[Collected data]
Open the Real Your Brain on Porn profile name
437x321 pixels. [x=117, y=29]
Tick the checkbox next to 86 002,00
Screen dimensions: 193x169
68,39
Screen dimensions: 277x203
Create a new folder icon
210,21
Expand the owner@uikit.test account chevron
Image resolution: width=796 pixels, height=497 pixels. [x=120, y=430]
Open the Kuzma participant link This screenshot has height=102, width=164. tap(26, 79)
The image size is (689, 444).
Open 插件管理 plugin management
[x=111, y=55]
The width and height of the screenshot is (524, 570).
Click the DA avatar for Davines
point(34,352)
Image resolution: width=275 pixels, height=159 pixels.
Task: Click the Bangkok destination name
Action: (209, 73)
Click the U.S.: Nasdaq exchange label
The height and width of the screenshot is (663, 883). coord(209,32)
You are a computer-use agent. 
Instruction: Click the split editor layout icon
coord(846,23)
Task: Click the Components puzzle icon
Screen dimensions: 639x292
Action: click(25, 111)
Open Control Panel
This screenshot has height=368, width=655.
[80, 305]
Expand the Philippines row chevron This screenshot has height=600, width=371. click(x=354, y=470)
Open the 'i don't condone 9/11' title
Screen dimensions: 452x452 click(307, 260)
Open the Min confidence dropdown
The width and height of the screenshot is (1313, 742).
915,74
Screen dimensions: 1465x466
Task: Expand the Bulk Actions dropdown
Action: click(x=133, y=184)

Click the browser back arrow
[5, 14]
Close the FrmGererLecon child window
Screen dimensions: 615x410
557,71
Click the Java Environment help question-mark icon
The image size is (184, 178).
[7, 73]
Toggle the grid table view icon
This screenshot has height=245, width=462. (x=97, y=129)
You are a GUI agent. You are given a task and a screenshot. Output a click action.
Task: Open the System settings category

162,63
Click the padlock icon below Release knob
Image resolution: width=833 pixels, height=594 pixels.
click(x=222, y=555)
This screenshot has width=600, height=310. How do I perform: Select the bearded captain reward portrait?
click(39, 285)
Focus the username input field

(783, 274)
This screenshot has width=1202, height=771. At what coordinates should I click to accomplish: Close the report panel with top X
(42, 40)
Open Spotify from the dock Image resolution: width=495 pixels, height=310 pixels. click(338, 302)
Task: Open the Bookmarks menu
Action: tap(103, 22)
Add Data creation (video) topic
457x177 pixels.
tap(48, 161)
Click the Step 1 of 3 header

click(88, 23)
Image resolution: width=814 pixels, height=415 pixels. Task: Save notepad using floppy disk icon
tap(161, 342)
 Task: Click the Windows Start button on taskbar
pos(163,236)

▶ Problem to solve
Lines above that have "agent": copy each of them.

▶ Exercise response
You are a computer-use agent. 
You are a GUI agent. You are given a task and a screenshot. Output a click action.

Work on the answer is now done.